Resources: Every state maintains a state child support enforcement agency website. The General Services Administration is also a place to begin. Its number is 888-878-3256.

In addition, the Debt Collection Improvement Act of 1996 authorizes the Department of the Treasury to withhold tax refunds to cover delinquent tax refunds to pay delinquent child support. The Debt Collection Improvement Act expedites the collection of delinquent child support by authorizing the Internal Revenue Service to withhold income tax refunds to taxpayers who are delinquent in their child support. The act makes a tax refund intercept a sharp tool in the collection of delinquent support. State and federal income tax refunds can be taken directly from a tax refund of a delinquent spouse.

Other child support enforcement tools include attachments, which are liens against property; garnishments, which are wage withholding orders; security or bonds, which are guarantees of future payment. Child support cannot be discharged through bankruptcy. Both civil and criminal contempt of court are extreme actions taken in the face of delinquent support.

Resources: the federal Child Support Enforcement Administration. The General Services Administration is also a place to begin. Its number is 888-878-3256.

Improved technology has also come into play against deadbeat parents. The Automated Child Support Enforcement System (ACSES) is a new computerized network used in most jurisdictions to collect child support that came into being with the Family Support Act of 1988. This system has helped diminish the amount of unpaid support and has allowed for a greater opportunity to collect back-due child support.
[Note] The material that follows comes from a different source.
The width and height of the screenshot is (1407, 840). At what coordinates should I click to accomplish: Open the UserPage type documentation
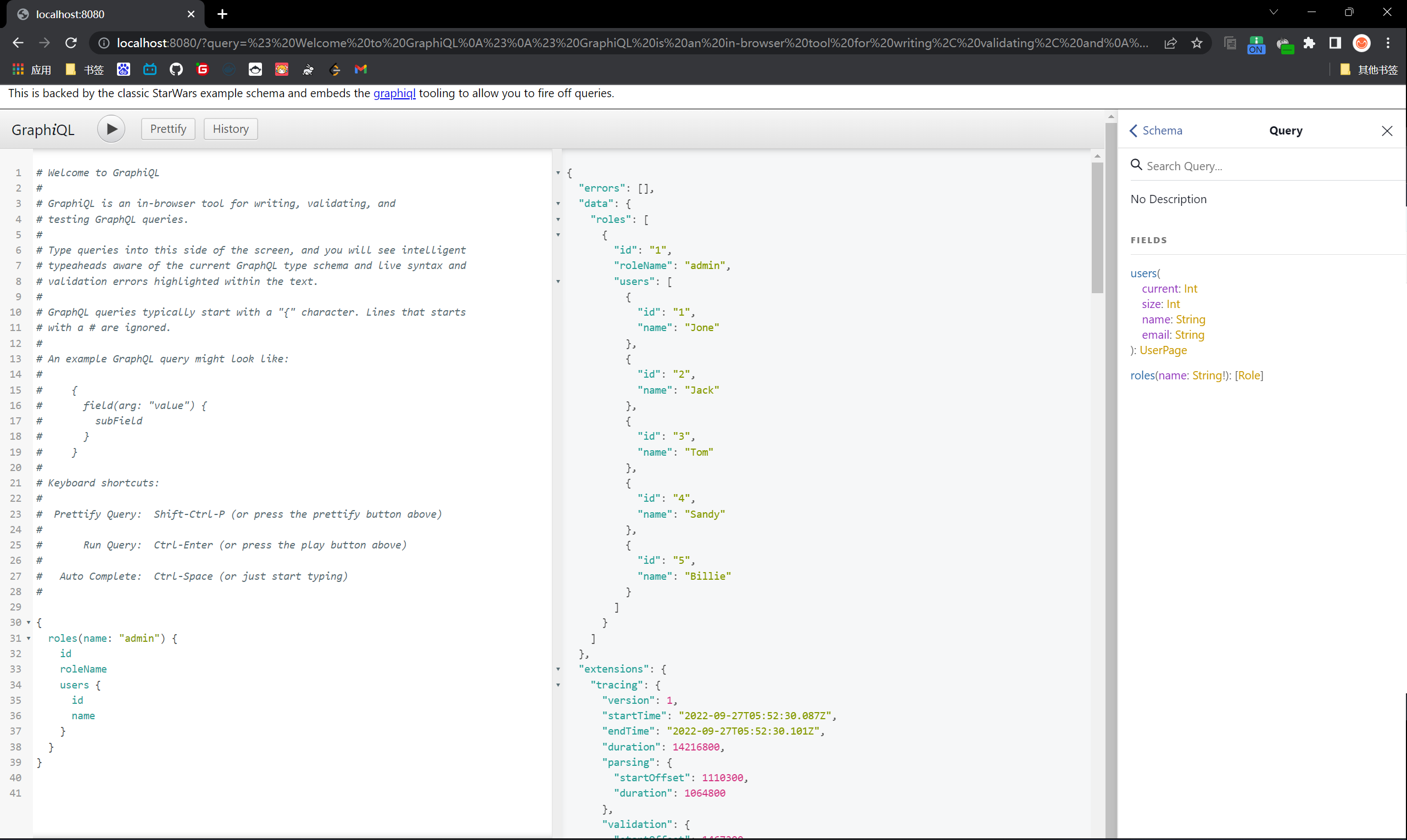click(x=1163, y=350)
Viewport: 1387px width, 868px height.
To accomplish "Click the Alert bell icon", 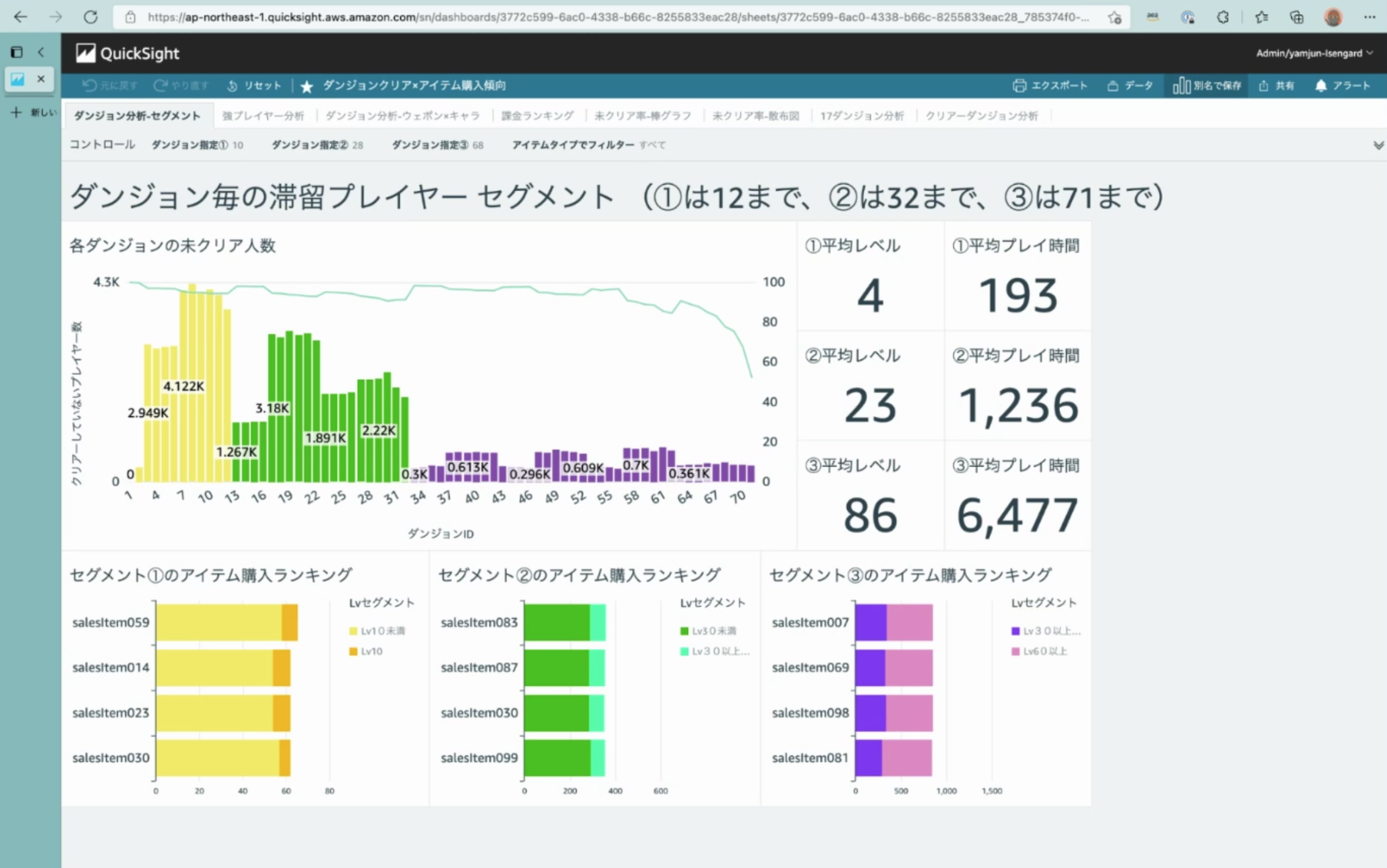I will (1320, 86).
Nongovernmental agencies also are available to help custodial parents. The Association for Children for the Enforcement of Support (ACES), the largest nonprofit child support group in the United States, assists disadvantaged children affected by parents who fail to meet their legal, moral and financial obligations to support them.

ACES offers "how to" instructions and educational information about child support enforcement, visitation rights and paternity determination. It provides a telephone hot-line for affected families seeking information and understanding.

Resources: the Association for Children for Enforcement of Support: www.childsupport-aces.org. The telephone number is 800-537-7072.